A gift from their late publisher was the catalyst for a beguiling new project from the photographers, one with infinite possibilities
When revered publisher Gigi Giannuzzi passed away in late 2012, he left a legacy of ground breaking photography books and a reputation as one of the most vivacious characters on London’s art scene. He also planted the seed of an idea. Back in 2003, as Ghetto, the lauded photo-book by Adam Broomberg and Oliver Chanarin, was cascading through printing presses, the Trolley Books founder was busy stockpiling the book’s ‘scarti’.
‘Scarti’ translates as ‘scraps’ in Italian. ‘Scarti di avviamento’ is the technical term for paper that’s fed through a printing press twice to clean the drums of ink between print runs. These scraps are usually discarded but Gianuzzi saw something magical in the resulting layering of images: contradiction, juxtaposition, and poignancy.
“Adam cut up with Gigi in his flat in Venice at the time, then we forgot about them over the years,” says Oliver. “It was when the book about Gigi and Trolley – Trolleyology – was being made that the box made a reappearance. Before he died Gigi had said that the book should show new material, not repeat things that had been published before. Hannah Watson at Trolley remembered seeing them years before and went about trying to find them for Trolleyology, searching through hundreds of boxes. When we saw them, we immediately said, ‘Let’s do a book” – the result is Scarti.For Ghetto, the Deutsche Börse Prize-winning pair visited “12 modern ghettos”, from a maximum-security prison in South Africa, to a psychiatric hospital in Cuba. The photographs they took helped define the Trolley Books aesthetic: hard-hitting documentary photography mixed with cutting-edge design. Scarti throws these images into a giant tombola.The results, though a series of “little accidents”, appear almost purposeful in places: the laughing psychiatric patient transposed onto a row of truncheons; a patient from the same hospital draped at the feet of a cross-dressing prison inmate – they’re too good to be true. Are the scarti in the book the best of the best so to speak? Did they find themselves discarding sheets of less successful material, or were they really that lucky?

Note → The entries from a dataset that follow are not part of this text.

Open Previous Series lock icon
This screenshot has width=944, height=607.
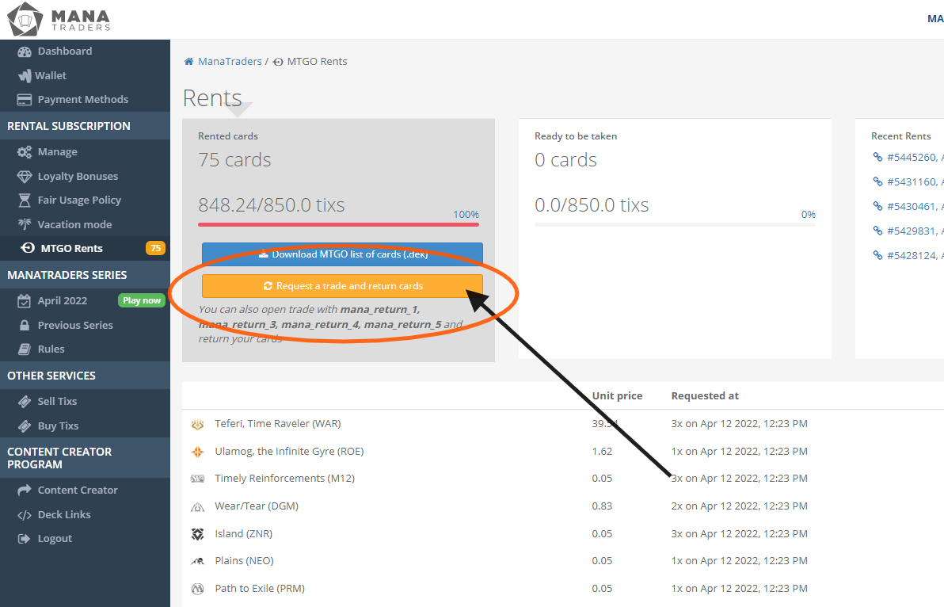24,326
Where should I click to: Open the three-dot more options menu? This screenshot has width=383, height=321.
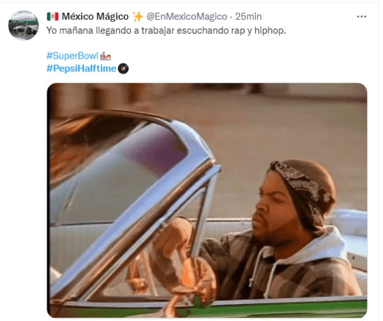click(x=361, y=17)
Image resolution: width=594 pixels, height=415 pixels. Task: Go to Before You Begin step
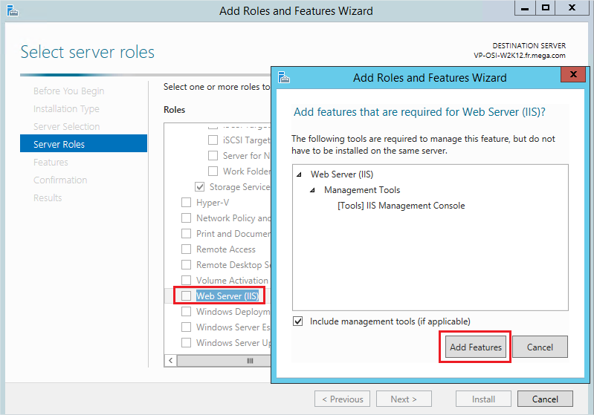coord(68,91)
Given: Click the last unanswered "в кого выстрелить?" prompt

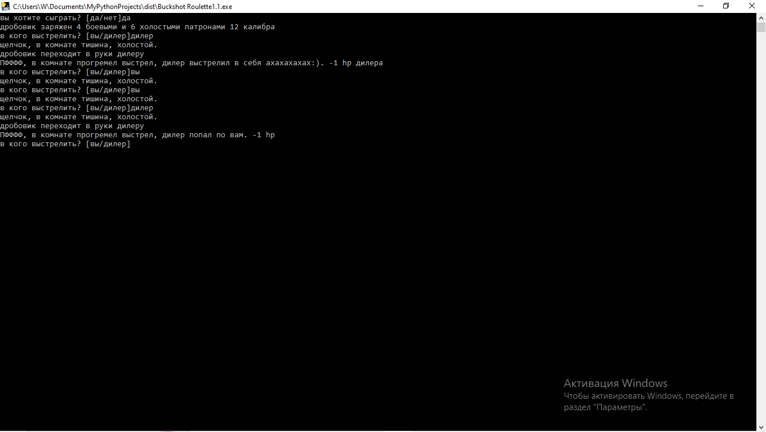Looking at the screenshot, I should click(x=65, y=144).
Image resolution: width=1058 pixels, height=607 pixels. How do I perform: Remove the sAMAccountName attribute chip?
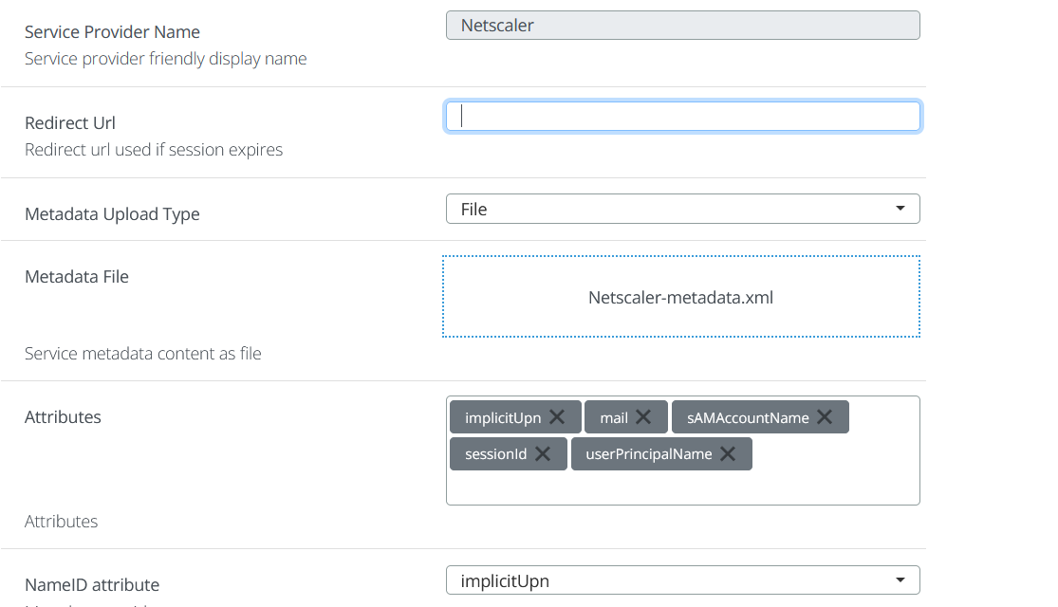[x=825, y=415]
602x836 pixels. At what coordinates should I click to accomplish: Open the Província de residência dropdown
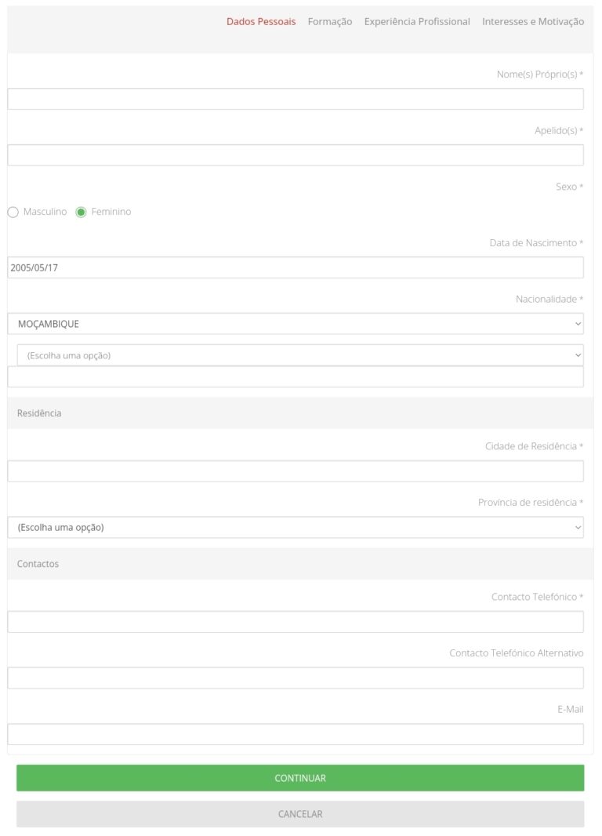point(296,527)
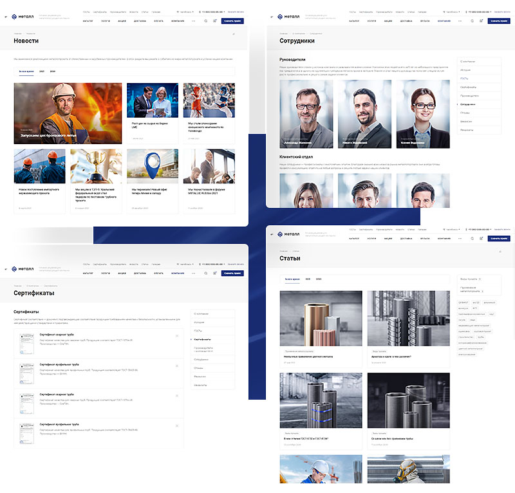Expand the phone number dropdown on the Сотрудники page

[476, 12]
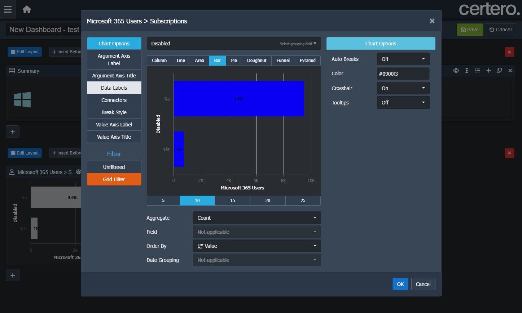The width and height of the screenshot is (522, 313).
Task: Toggle the eye icon in Summary header
Action: pos(456,71)
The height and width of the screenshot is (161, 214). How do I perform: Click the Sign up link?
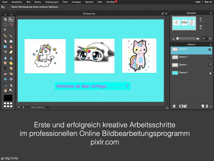(208, 2)
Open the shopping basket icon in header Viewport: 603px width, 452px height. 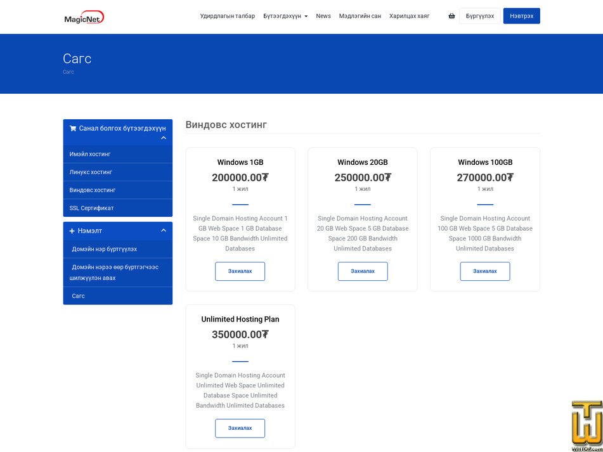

Adam: “We used the best ones, which is over half of all that were originally saved. It’s still quite an amazing number if you think about it – there are 40 in the book in total. Many people find it hard to believe that they’re all accidents, but they are.”
They insist Scarti is an “entirely separate body of work” and the original images from Ghetto are almost unrecognisable in this new context. This is partly true: the original images are far from unrecognisable, but many take on new meanings, some clash and some simply are. Some benefit from an injection of humour, such as the image showing a retired Disney publicist perched on the knee of a stern looking gentlemen, above the caption “What is your earliest memory? Sitting on daddy’s lap learning to whistle.”
The duo has produced several accompanying artworks entitled Scarti of Scarti, composed of images from the book printed over the pages of an Italian furniture catalogue. Here’s a thought then: if the possibilities of scarti are infinite, like the decimal points of pi, the temptation would be to push the method to the extremes of poignancy and absurdity. “We’re drawn to the idea that continuous reprinting could eventually lead to a black sheet off the printing press, saturated in chance, incomprehensible images,” says Adam.The book wouldn’t have happened without the foresight of Gigi Gianuzzi and in many ways the images in Scarti reflect the personality of the notoriously manic Bon Viveur who once pushed his books around Frankfurt Art Fair in a shopping trolley, hence the name. “Gigi certainly had an eye for the unexpected and beautiful,” says Oliver.